## The task
Please repeat each line below exactly, with no images in the copy.

Collected data
+ + +

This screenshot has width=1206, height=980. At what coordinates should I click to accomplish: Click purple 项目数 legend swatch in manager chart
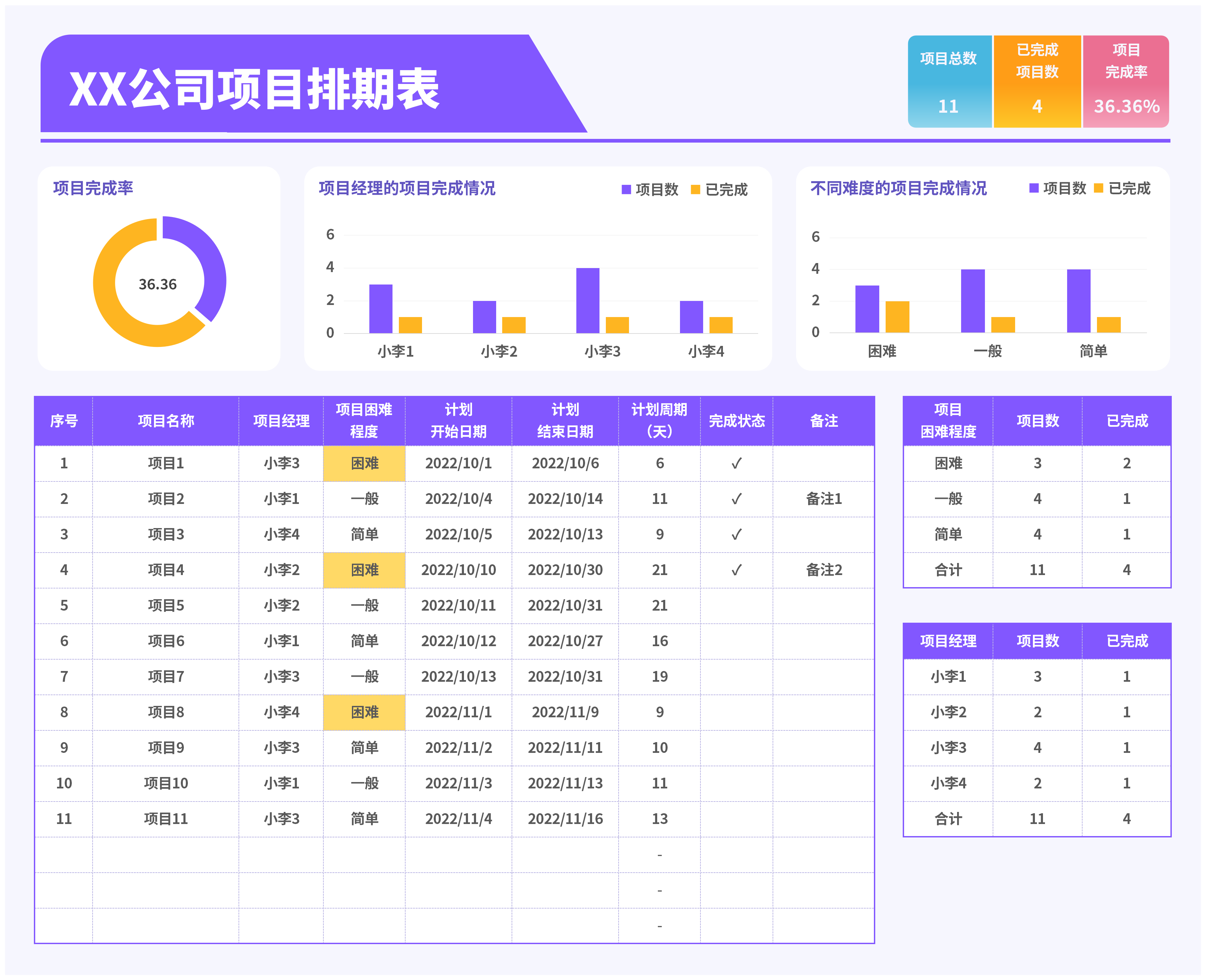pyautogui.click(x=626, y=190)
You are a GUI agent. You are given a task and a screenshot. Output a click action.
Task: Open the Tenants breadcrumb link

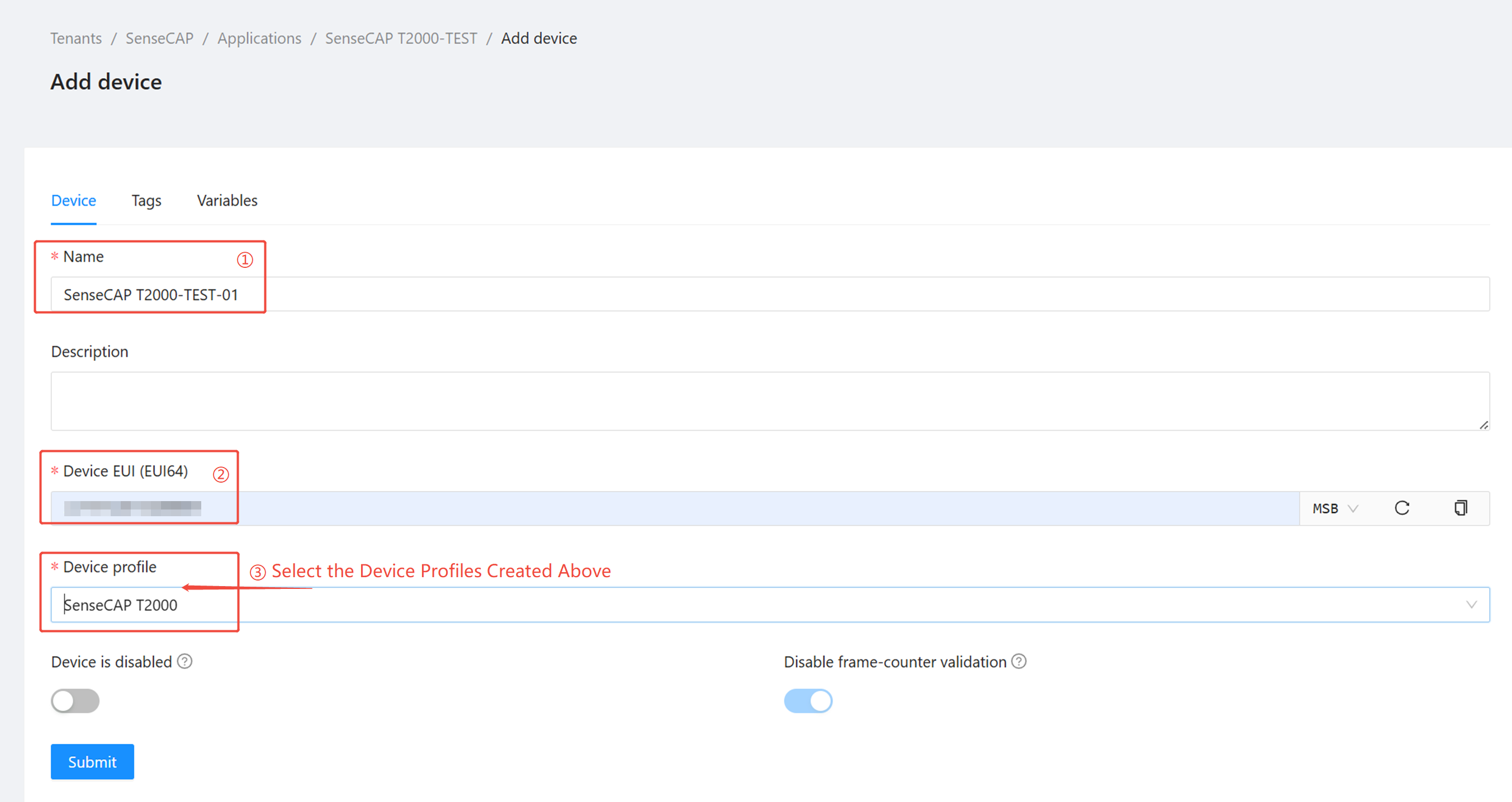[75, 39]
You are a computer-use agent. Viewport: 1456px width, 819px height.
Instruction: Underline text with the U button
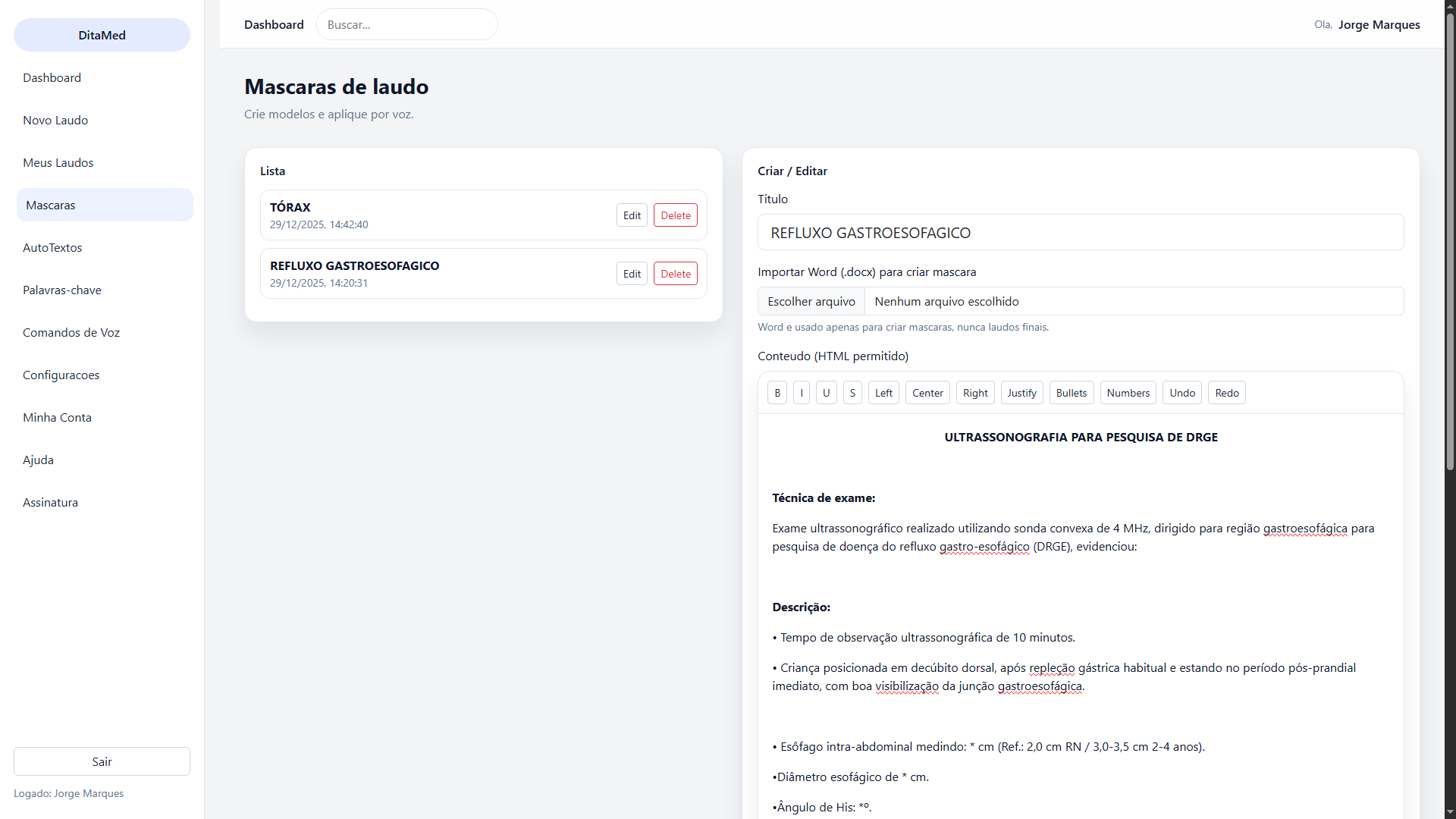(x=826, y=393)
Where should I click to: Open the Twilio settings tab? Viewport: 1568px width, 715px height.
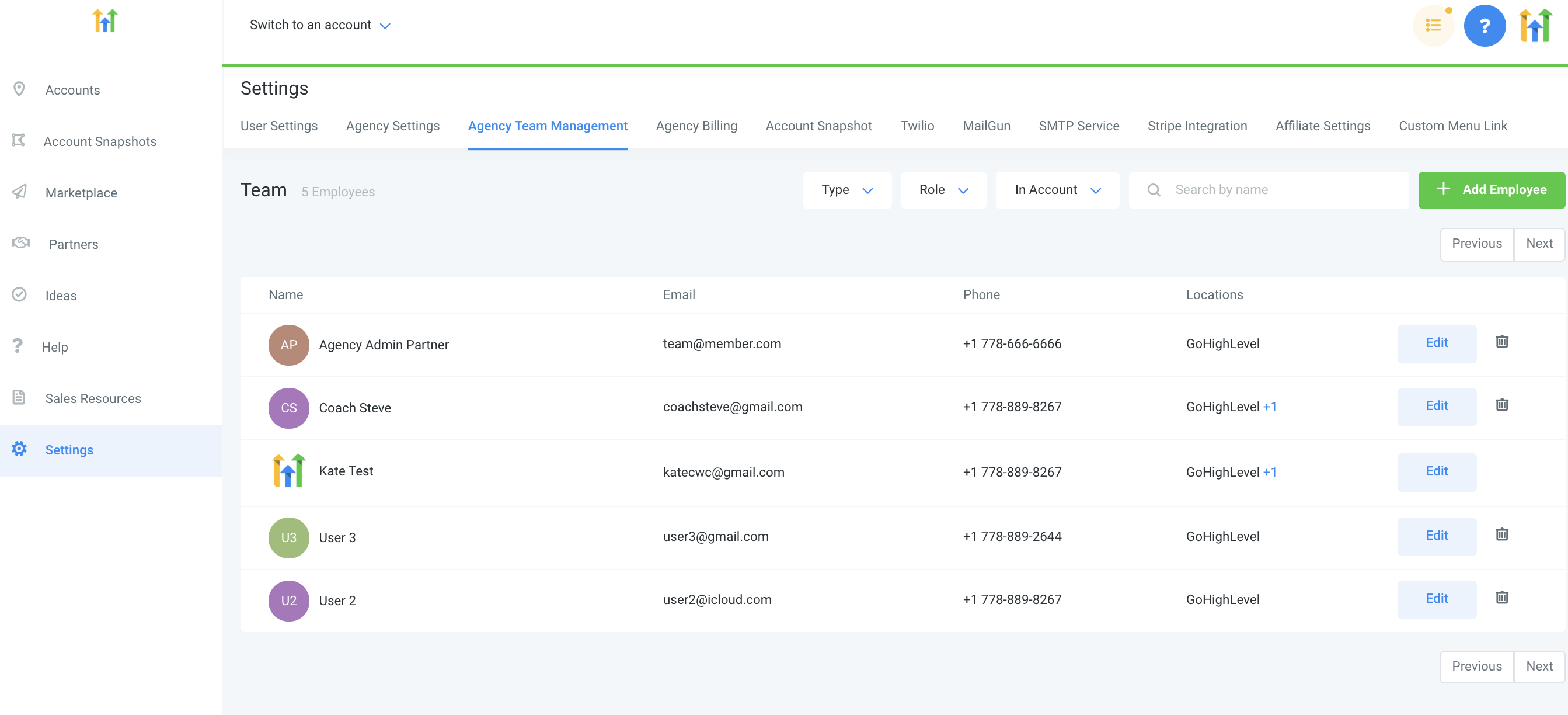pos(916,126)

+ + +

## The completed task
This screenshot has width=1206, height=980. At what coordinates should I click to accomplish: Click purple 项目数 legend swatch in manager chart
pyautogui.click(x=626, y=190)
You are a GUI agent. You are given a task and a screenshot. Output a click action.
Task: Open the Tenants breadcrumb link

[75, 39]
You are a computer-use agent. Viewport: 1456px width, 819px height.
Instruction: Underline text with the U button
(x=826, y=393)
Where should I click to: Open the Twilio settings tab? Viewport: 1568px width, 715px height.
pos(916,126)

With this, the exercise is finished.